Laura Makabresku is giving life and death a new perspective with her art. In a tainted mixture of erotic fantasy and the death-defying darkness portrayed in her images, viewers are left captivated with wonder.
This post won’t get too in-depth into her creative process or the meaning behind her work because Laura believes that her photographs are individual pieces of art and to delve into each with questions would be to dissect and divide private work and tear apart at its mystery.

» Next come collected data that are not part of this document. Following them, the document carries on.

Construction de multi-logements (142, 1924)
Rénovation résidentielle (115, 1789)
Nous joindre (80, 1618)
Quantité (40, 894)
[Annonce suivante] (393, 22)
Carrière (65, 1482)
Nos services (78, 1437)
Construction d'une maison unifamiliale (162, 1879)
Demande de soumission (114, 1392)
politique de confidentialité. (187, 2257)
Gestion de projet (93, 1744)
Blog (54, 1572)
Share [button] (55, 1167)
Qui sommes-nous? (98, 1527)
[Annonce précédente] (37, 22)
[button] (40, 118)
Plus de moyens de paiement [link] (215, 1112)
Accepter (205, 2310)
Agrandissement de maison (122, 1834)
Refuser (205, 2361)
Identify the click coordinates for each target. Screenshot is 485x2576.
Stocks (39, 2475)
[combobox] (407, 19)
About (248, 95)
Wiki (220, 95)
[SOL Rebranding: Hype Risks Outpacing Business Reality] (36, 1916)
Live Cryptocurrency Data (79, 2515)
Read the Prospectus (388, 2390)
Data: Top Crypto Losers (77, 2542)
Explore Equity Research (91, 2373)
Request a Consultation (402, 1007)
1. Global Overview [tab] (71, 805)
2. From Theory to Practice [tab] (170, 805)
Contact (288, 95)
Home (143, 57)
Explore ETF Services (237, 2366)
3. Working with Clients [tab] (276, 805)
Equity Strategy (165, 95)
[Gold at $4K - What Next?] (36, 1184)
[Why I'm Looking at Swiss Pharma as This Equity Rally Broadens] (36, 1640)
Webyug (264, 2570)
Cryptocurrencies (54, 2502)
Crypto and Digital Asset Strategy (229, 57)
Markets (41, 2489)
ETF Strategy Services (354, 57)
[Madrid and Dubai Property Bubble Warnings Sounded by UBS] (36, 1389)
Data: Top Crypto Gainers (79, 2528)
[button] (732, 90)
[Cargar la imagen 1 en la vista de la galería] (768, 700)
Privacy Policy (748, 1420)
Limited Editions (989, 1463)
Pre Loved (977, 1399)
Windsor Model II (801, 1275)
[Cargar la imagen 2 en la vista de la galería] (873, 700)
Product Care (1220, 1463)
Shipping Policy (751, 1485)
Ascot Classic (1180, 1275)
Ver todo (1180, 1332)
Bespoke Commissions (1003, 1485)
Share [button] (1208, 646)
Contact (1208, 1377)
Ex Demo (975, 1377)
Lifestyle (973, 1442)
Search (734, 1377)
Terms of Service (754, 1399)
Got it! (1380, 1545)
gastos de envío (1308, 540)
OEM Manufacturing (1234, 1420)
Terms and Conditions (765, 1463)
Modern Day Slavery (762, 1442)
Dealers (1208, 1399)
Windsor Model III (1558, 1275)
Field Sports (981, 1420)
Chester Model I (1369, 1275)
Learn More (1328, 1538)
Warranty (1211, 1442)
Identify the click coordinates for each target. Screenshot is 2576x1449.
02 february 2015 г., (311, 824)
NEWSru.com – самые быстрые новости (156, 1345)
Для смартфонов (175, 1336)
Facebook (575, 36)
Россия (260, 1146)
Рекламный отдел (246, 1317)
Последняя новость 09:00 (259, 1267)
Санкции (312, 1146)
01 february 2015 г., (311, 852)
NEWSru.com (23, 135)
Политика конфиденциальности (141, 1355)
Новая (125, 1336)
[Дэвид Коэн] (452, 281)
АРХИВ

Laura initially struggled with trying to find an outlet for expression and dabbled in short prose, poetry, and other fine arts. It was only in photography that she felt most confident in the authenticity of her expression. This is why her first photographs were typically accompanied by poetic titles or short stories to enhance her imagery. Her art operates on the principle of “suspending the reality, distancing the viewer from it, freezing it in the form of an image. This way I hope to focus the attention of the viewer on an entirely new, metaphoric thread, allowing another kind of dimension to come into focus, which gives viewers the opportunity to exceed their everyday earthly reality, rather than just thoughtlessly outlive it.” Laura hopes people use her images to contemplate their own truth.
https://www.flickr.com/photos/lauramakabresku/19080203275/
As a Catholic woman, Laura searches for inspiration in the transcendental, divine matter. “The beauty, which is, in my opinion, the substance of creation, is at the same time something of a supernatural kind, given from above, leading to good,” she said, “The content of my photos are some internal experiences, sometimes even very extreme, marked with love, faith, hope, tenderness and gentleness, and at the same time with very different emotions like fear, anxiety, pain, rebellion, loss, and loneliness.”
She creates this entirely new fantastical world with equal ease and purpose. Every element in her photos is held at equally valued planes, as every creature, every wound, every wrinkle on the sheet is as necessary to the composition of the photograph as the other.